The Merdeka Center research engaged 1,209 respondents proportionally distributed to reflect Malaysia's electoral demographics, with telephone interviews conducted through stratified random sampling methodologies. The sample composition—51 per cent Malay, 27 per cent Chinese, eight per cent Indian, and seven per cent each of Muslim and non-Muslim Bumiputera from Sabah and Sarawak—endeavours to capture genuinely representative cross-sections of the electorate, though phone-based surveying inherently excludes less digitally connected populations and may skew towards particular socioeconomic strata.
These findings acquire additional weight when contextualised against Malaysia's economic headwinds and regional instability. The fact that Anwar maintains 52 per cent approval despite inflationary pressures, currency volatility, and geopolitical tensions suggests his administration benefits from either limited accountability for macroeconomic conditions, successful credit-claiming for nascent stabilisation efforts, or public willingness to grant extended runways to relatively new governments still implementing transformative agendas. The parallel stability in directional sentiment—with neither improving nor deteriorating confidence—implies that Malaysians have essentially priced in current challenges and are awaiting concrete evidence of improvement before adjusting their evaluations.

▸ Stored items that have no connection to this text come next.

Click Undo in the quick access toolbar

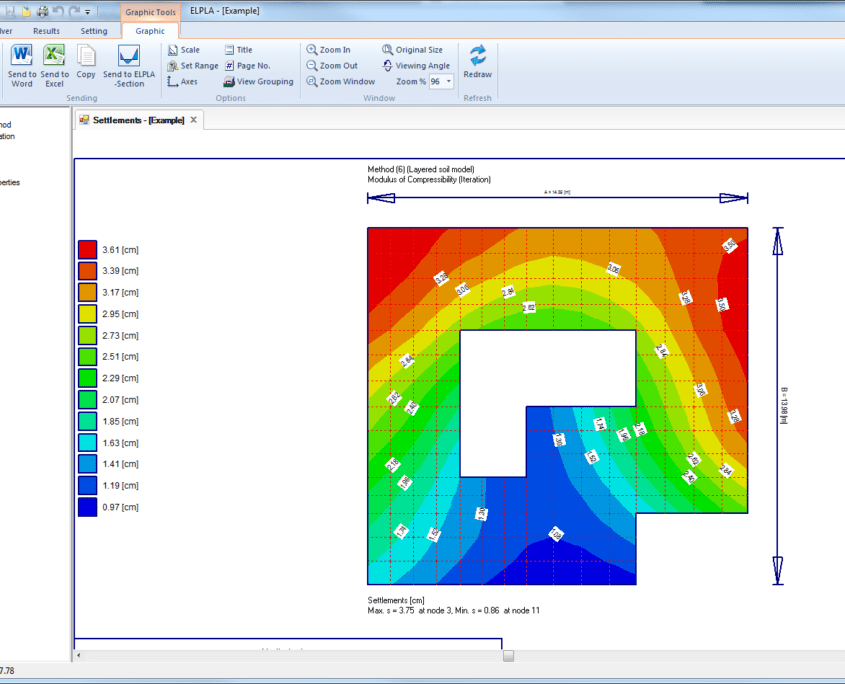pos(58,10)
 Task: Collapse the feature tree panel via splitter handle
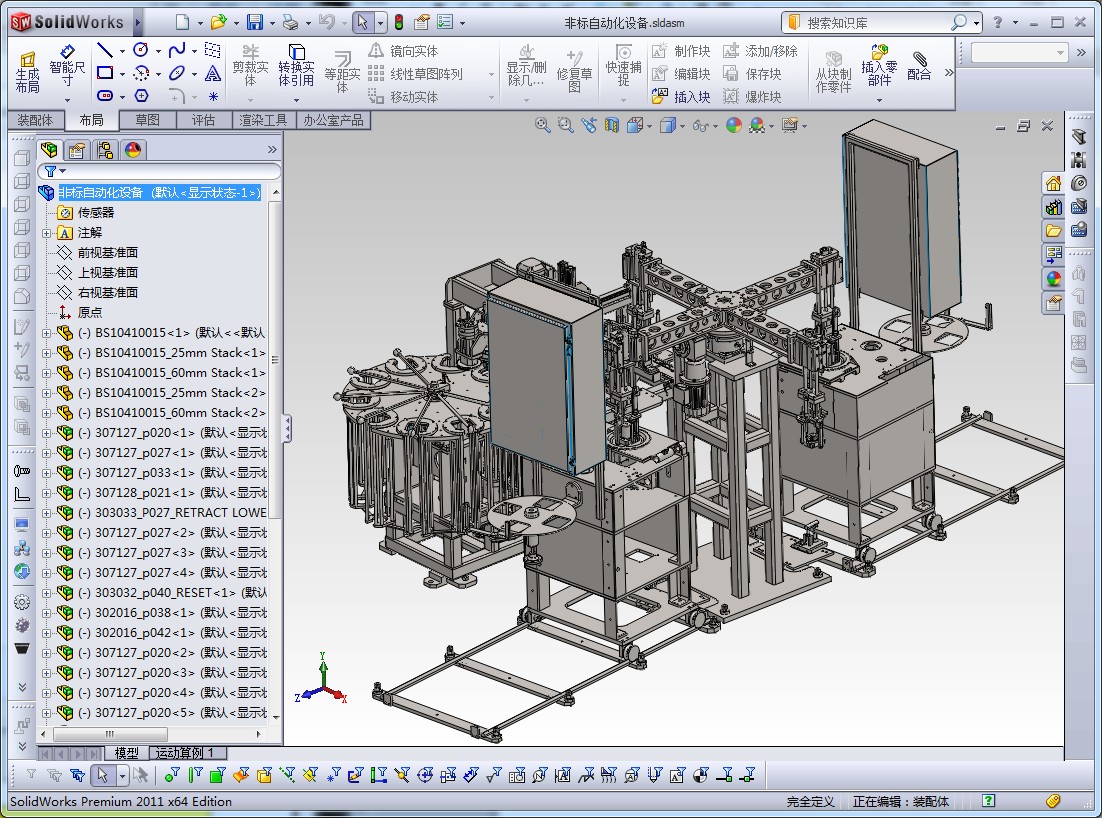click(x=287, y=429)
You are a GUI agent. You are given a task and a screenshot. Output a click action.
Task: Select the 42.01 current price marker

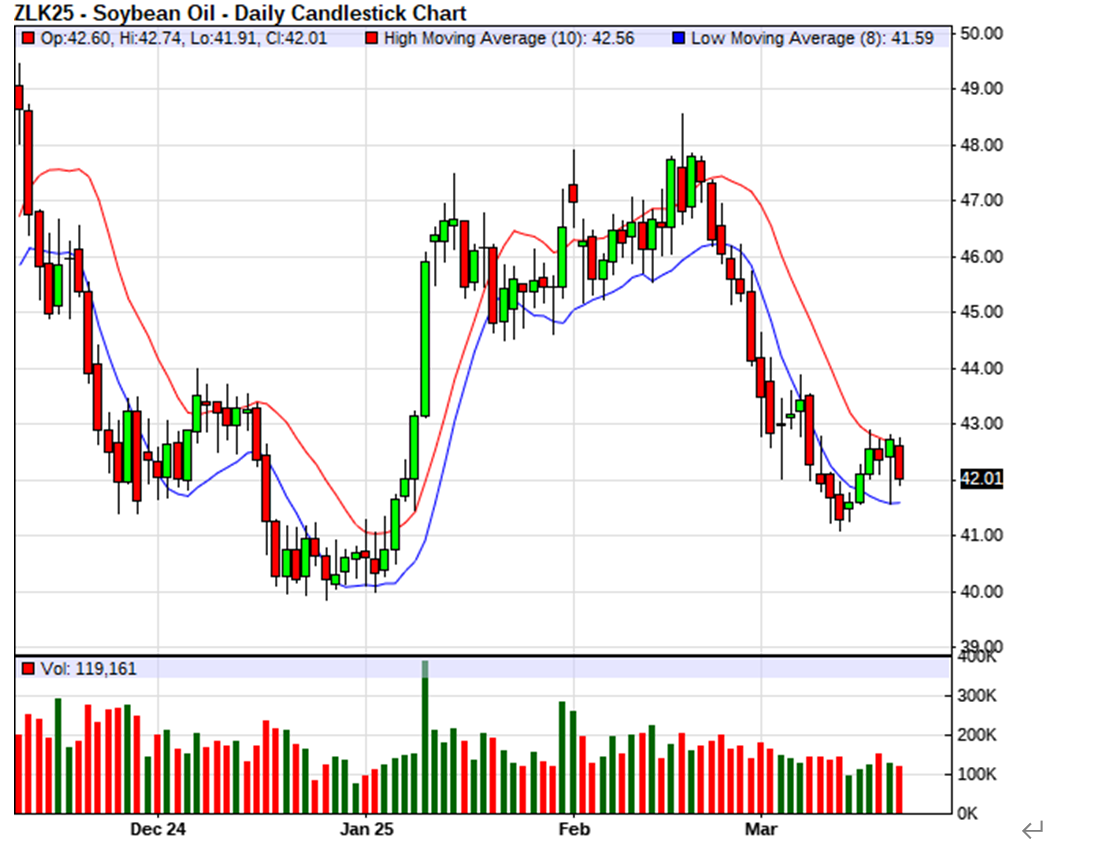click(980, 479)
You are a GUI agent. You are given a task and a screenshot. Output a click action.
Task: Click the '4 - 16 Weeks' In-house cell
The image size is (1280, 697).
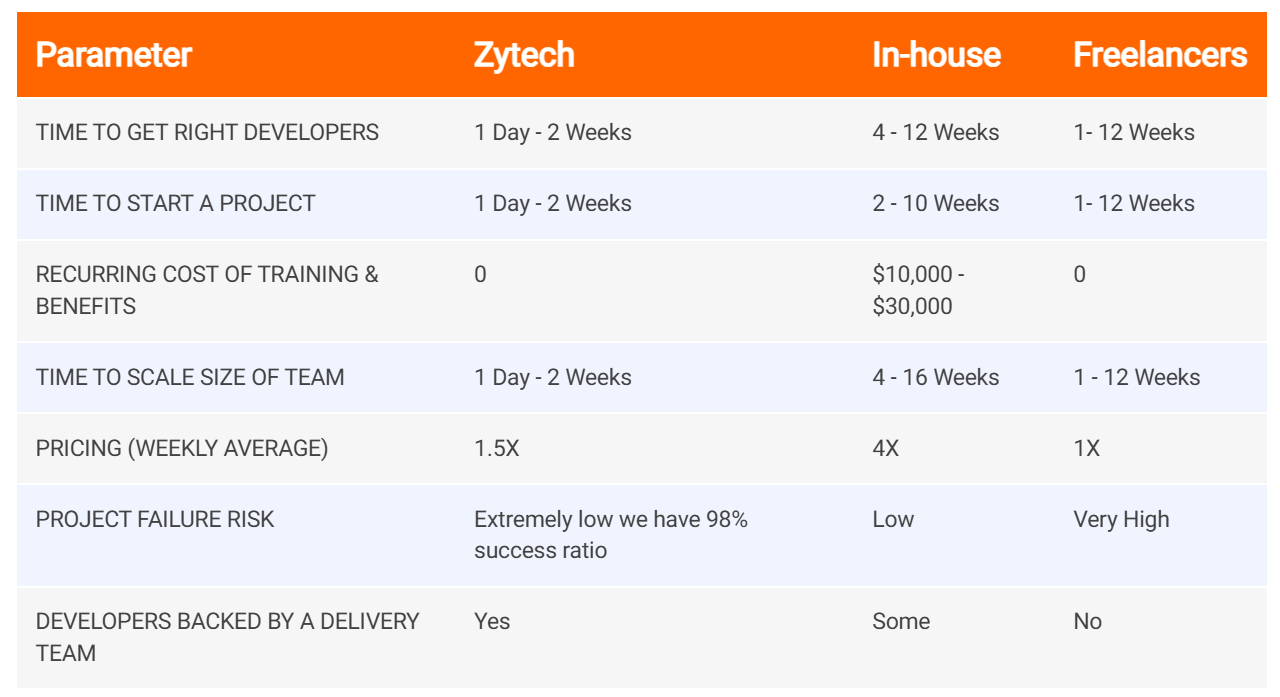[935, 377]
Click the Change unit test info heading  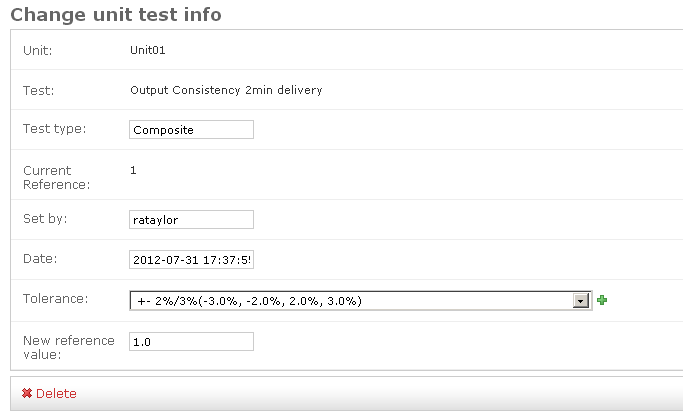[116, 15]
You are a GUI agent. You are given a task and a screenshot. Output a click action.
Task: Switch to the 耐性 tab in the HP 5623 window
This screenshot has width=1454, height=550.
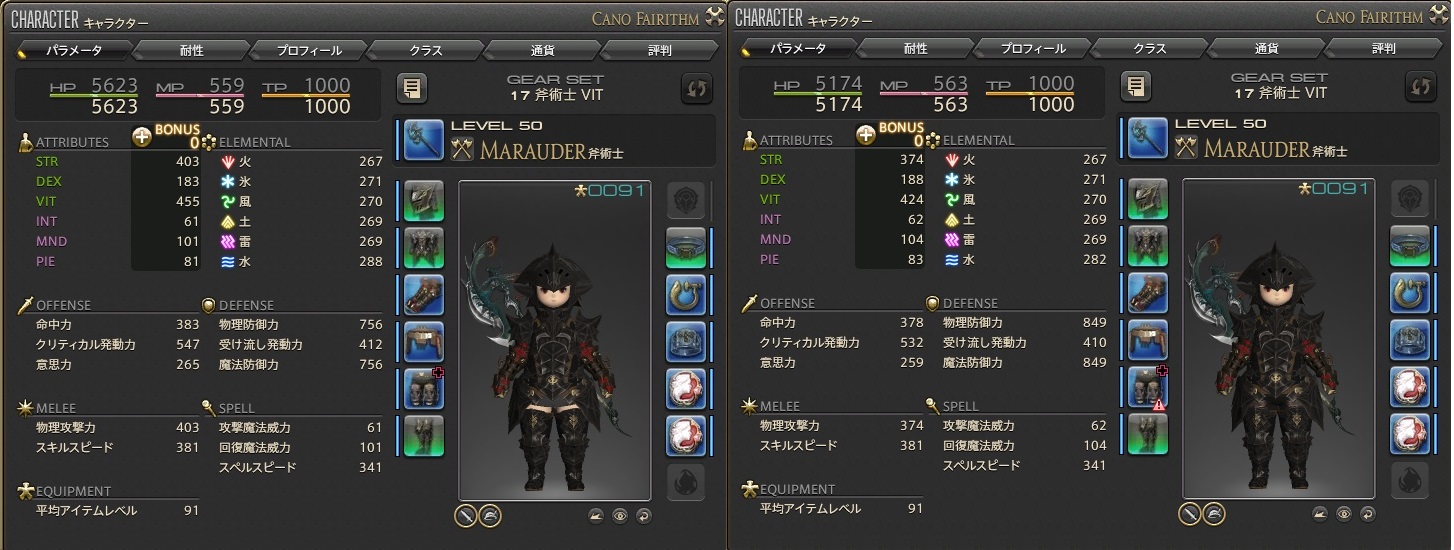pyautogui.click(x=190, y=49)
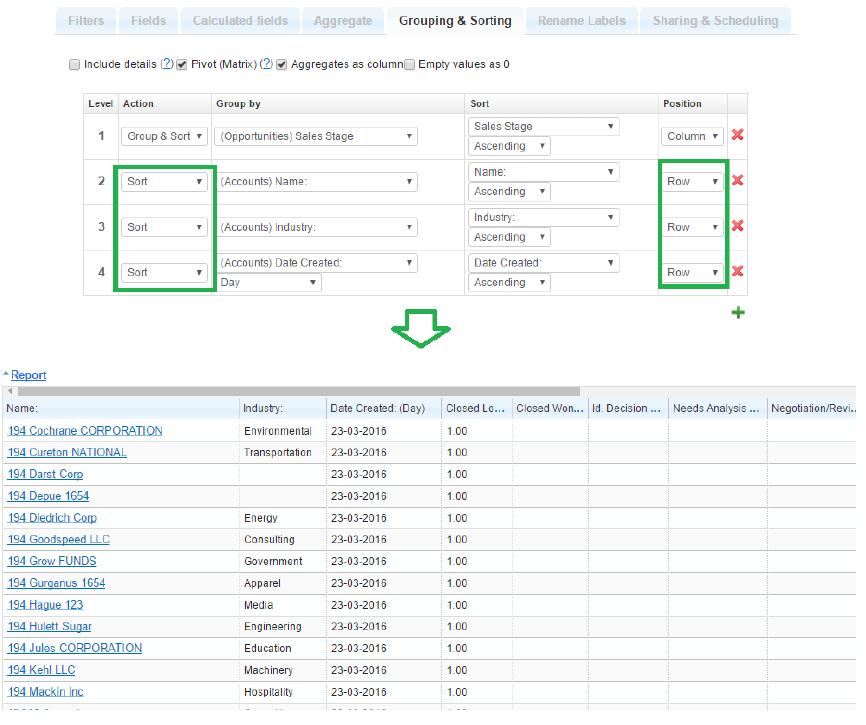Click the Industry: column header

(263, 408)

For Malaysia's broader Southeast Asian context, these survey results demonstrate how contemporary democratic politics operate in the region: through narrow pluralities rather than overwhelming mandates, sustained by cross-cutting institutional concerns that transcend ethnicity, and vulnerable to shifts in economic performance that could quickly erode the thin approval margins currently sustaining leadership. The institutional reform agenda enjoying broad consensus creates space for Anwar's administration to pursue governance enhancements that might simultaneously shore up legitimacy across diverse communities and address long-standing concerns about concentrated executive power that have plagued Malaysian democracy since independence.